AVAILABLE DATA:
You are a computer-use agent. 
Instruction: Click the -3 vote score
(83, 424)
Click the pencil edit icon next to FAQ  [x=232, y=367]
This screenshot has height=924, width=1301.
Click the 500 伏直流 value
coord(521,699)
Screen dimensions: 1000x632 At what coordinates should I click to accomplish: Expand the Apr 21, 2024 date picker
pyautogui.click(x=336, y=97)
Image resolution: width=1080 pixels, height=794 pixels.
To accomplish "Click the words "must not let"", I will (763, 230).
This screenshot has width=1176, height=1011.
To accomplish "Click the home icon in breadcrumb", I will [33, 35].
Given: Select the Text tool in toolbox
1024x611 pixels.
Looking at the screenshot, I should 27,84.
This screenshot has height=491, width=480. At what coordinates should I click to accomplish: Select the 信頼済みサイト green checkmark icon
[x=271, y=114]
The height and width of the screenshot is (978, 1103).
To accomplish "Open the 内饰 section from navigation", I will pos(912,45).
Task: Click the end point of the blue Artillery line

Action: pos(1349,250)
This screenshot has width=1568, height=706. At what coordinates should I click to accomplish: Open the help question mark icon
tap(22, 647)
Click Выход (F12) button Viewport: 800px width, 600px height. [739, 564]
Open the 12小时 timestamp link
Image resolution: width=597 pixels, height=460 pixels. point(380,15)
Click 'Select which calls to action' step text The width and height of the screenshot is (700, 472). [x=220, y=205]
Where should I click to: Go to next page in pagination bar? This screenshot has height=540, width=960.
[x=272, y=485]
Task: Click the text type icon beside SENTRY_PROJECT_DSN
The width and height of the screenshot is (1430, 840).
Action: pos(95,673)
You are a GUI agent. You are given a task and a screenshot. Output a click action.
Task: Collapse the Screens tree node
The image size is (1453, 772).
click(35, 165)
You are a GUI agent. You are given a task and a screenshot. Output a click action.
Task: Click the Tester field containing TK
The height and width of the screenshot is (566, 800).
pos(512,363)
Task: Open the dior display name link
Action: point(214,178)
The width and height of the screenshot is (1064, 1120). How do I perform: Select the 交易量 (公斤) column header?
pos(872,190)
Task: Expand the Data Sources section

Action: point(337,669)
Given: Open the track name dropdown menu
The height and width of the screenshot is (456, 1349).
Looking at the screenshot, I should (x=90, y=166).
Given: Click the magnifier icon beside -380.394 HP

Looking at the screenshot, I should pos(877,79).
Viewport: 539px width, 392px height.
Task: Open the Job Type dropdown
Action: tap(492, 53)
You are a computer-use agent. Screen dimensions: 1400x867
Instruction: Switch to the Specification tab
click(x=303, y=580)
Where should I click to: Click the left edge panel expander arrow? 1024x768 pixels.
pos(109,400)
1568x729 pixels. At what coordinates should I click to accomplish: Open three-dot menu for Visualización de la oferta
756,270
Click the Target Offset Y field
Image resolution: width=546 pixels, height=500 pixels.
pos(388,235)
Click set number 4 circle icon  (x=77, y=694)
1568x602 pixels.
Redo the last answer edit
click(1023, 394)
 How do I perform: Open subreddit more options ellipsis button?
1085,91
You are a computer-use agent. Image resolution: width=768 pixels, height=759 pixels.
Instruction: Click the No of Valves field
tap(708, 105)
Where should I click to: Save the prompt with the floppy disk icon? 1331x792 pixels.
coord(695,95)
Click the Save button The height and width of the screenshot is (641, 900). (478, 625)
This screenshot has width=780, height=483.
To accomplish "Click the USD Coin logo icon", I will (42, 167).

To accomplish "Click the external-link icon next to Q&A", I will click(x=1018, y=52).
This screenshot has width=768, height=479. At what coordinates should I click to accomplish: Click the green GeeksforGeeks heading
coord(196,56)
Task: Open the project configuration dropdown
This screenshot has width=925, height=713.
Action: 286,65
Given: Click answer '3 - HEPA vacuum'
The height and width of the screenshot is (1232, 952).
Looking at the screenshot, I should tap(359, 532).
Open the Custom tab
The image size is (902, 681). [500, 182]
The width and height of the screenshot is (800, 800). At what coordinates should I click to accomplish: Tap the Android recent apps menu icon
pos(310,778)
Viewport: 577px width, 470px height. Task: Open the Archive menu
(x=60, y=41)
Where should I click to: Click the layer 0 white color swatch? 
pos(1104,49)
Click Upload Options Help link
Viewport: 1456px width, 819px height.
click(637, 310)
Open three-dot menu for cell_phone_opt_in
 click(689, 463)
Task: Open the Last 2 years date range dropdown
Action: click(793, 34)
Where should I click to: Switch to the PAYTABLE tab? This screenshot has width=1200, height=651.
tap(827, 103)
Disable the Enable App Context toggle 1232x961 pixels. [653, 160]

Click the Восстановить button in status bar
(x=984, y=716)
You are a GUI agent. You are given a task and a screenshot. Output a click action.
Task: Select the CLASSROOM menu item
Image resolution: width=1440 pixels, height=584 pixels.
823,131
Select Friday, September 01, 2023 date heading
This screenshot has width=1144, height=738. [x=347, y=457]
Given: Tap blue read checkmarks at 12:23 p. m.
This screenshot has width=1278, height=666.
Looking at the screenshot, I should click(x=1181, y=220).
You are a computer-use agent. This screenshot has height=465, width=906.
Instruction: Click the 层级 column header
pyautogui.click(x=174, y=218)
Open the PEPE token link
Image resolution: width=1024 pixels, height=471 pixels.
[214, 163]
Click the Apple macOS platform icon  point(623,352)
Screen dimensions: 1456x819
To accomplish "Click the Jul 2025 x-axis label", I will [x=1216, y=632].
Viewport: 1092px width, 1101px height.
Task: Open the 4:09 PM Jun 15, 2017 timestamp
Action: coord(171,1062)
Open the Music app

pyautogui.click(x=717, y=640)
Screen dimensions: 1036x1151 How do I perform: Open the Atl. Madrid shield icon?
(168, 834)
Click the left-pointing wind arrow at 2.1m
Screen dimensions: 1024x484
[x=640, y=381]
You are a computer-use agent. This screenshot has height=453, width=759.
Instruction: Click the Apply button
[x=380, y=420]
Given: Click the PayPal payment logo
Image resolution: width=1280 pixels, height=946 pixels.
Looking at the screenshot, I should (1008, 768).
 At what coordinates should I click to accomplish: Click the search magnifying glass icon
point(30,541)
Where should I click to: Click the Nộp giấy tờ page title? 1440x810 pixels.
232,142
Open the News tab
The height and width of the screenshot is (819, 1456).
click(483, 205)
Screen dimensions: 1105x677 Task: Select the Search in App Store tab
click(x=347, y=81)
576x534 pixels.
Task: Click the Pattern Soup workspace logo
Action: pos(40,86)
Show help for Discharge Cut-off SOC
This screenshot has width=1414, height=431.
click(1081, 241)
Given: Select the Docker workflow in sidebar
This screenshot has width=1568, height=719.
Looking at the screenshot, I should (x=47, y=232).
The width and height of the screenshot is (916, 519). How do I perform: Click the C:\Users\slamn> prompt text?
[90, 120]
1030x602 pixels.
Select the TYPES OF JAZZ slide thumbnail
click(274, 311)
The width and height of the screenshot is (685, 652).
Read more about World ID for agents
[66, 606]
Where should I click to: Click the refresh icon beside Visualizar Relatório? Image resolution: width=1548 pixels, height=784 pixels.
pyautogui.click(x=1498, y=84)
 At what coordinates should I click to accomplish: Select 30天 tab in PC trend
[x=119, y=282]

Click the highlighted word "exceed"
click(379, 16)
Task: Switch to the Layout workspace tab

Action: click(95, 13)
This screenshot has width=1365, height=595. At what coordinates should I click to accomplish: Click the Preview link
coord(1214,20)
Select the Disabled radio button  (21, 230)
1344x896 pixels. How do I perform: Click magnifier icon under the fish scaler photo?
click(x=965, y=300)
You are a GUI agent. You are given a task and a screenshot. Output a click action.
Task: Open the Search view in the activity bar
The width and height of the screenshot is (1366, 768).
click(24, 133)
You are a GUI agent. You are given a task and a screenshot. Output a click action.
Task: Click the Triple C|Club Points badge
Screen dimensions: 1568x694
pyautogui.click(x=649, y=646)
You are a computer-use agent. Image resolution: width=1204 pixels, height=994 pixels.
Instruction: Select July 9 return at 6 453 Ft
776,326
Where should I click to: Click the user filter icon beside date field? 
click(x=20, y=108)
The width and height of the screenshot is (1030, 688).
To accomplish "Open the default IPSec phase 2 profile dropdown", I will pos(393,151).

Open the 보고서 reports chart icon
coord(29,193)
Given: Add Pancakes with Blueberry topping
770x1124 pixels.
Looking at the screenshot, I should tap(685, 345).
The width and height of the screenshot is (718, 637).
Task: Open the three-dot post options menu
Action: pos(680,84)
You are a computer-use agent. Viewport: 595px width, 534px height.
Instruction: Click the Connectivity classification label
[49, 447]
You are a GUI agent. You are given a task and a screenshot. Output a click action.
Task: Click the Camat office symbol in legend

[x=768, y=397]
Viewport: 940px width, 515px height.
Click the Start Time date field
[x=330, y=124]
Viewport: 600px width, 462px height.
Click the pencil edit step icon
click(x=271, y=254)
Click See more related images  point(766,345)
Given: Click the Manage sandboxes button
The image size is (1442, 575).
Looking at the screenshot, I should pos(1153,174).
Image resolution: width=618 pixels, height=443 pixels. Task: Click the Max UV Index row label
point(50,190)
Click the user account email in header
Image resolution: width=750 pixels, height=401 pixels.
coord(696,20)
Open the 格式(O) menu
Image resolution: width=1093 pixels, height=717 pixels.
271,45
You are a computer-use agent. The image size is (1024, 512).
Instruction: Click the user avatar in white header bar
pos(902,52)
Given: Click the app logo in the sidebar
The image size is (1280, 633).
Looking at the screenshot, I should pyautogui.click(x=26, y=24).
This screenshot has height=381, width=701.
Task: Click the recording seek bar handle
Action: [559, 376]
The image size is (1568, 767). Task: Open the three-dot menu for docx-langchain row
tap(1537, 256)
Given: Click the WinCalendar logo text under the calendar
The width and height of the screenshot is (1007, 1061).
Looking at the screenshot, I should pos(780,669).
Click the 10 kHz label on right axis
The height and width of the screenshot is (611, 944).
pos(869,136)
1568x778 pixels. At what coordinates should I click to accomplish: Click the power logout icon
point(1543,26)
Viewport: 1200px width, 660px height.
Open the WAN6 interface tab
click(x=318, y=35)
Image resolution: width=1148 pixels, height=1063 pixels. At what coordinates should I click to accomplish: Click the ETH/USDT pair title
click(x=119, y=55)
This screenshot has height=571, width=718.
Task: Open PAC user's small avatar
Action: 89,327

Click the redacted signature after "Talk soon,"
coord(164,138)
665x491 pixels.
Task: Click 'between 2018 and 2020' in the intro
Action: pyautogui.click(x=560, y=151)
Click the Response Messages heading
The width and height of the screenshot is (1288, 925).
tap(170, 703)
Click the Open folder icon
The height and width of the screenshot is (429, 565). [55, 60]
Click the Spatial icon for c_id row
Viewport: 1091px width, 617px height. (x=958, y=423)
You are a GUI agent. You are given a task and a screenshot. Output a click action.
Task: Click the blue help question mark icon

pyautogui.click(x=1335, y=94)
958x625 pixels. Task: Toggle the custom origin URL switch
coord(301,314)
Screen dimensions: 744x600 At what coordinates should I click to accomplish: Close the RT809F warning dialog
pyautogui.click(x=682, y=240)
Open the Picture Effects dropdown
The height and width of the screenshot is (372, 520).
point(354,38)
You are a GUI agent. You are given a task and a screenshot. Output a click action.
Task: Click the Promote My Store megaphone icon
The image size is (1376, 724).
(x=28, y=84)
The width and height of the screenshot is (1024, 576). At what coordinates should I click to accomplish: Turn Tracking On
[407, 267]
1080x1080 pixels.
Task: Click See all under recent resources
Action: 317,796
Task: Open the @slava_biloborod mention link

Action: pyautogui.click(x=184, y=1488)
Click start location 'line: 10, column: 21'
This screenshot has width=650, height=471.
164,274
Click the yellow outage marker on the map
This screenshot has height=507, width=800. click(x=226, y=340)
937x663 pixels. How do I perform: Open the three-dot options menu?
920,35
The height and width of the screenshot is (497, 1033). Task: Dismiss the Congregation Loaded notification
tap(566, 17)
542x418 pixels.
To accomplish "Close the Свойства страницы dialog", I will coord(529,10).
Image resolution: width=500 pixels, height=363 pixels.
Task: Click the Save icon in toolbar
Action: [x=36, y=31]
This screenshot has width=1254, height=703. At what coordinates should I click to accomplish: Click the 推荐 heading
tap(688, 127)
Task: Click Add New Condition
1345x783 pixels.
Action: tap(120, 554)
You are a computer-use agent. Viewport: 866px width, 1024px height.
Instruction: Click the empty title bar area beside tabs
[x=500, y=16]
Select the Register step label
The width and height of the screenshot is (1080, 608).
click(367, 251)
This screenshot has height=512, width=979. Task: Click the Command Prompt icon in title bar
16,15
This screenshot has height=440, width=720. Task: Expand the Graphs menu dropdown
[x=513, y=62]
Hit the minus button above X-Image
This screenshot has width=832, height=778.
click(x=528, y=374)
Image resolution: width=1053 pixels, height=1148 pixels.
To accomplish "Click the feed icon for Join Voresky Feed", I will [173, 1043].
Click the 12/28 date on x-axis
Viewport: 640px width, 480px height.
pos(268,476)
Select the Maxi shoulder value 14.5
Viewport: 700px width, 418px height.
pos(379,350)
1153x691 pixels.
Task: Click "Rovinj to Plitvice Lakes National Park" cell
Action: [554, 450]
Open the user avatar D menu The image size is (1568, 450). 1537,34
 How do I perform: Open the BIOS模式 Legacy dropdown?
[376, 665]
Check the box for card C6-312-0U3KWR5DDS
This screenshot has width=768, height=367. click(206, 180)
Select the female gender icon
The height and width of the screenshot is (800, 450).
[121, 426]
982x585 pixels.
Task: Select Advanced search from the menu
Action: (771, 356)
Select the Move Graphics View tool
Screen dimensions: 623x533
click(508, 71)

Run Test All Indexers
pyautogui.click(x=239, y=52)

PROBLEM REQUIREMENTS:
Within the material above, the line with "Click Выход (F12)" opens the range and the line with "Task: Click the text" closes it; reproduce that range word for word.

SOLUTION FOR THIS PROBLEM:
Click Выход (F12) button Viewport: 800px width, 600px height. [739, 564]
Open the 12小时 timestamp link
Image resolution: width=597 pixels, height=460 pixels. point(380,15)
Click 'Select which calls to action' step text The width and height of the screenshot is (700, 472). [x=220, y=205]
Where should I click to: Go to next page in pagination bar? This screenshot has height=540, width=960.
[x=272, y=485]
Task: Click the text type icon beside SENTRY_PROJECT_DSN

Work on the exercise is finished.